Co-occurrence Analysis

The Co-Occurrence tab is for finding entities which co-occur most frequently with a search query.

Overview of Co-occurrence input


  1. Select an index from the Indexes pane, for example: reuters.

  2. Select the Co-occurrence tab in the right content tab pane.

  3. Enter a query, for example: reagan.

  4. Select a Result Type, for example: noun-phrase.

  5. Enter a Search Depth, for example: 20000.

  6. Enter a Minimum Frequency for result types, for example: 5.

  7. Enter a maximum Number of Results, for example: 1000.

  8. Select a metric to Sort By, for example: Phi-Square.

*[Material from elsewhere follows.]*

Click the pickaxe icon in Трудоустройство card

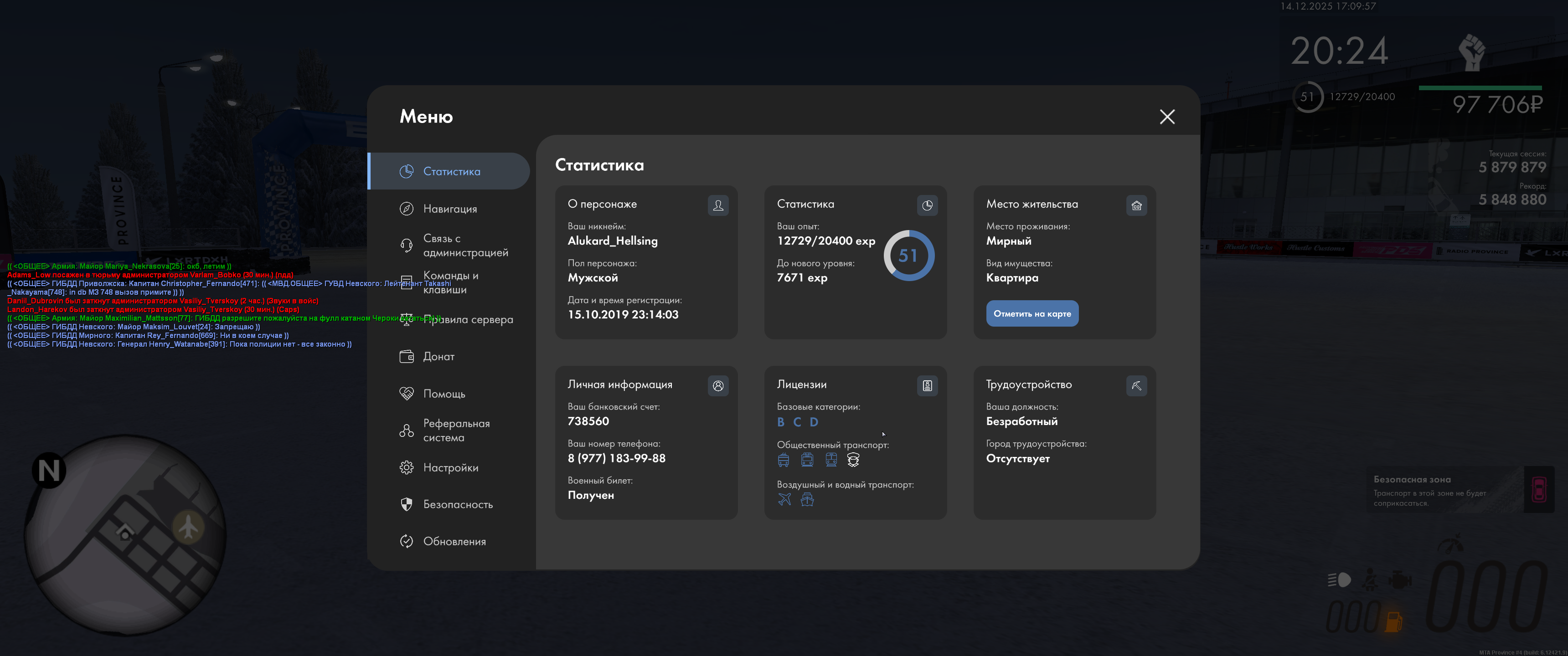(x=1136, y=386)
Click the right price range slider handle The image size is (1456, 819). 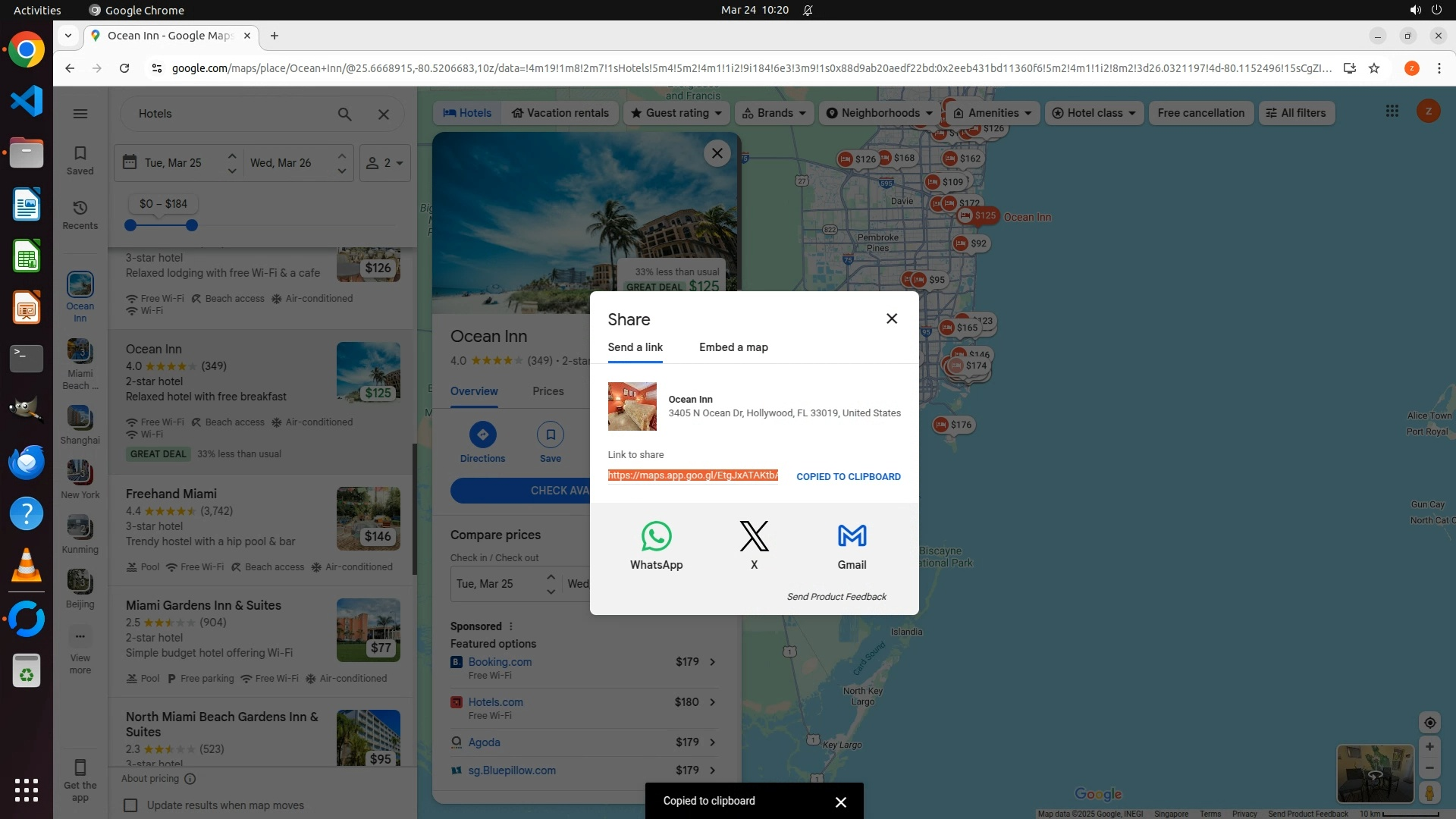tap(192, 225)
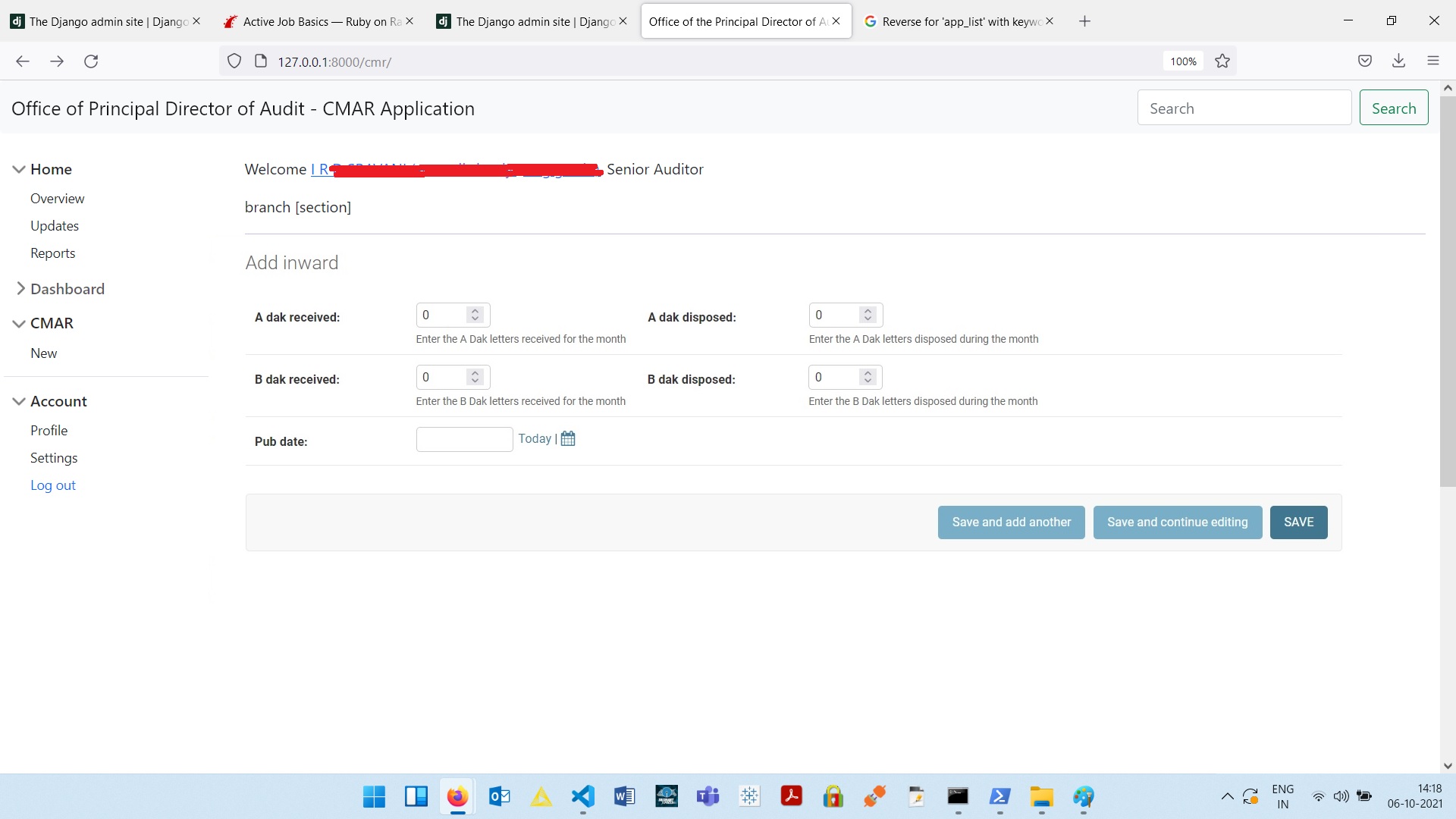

  9. Press Submit. This analysis will take some time, depending upon your computer and the size of the dataset. A progress indicator will display as Sifaka calculates which entities co-occur with the query. Note: If this experiment takes longer than 10 minutes, check that the correct java version is installed.

  10. To sort by a different co-occurrence metric, click on the Term Freq or PMI column headers. Note that the list still contains the original set of results - just sorted in a different order.

    Example:  Co-occurrence screen
  11. To learn more about the "securities offerings" result, right click on "securities offerings" in the result table and select search from the context menu.

  12. The search tab will open with "securities offerings" automatically populated as the search query.

  13. Click on any link to open a document and learn more about the "securities offerings".

  14. Click on the Co-occurrence tab to navigate back to the results.

  15. Click the Save Results button under the results table to save the results table in CSV format. Note: The data will be saved in it's original sort order.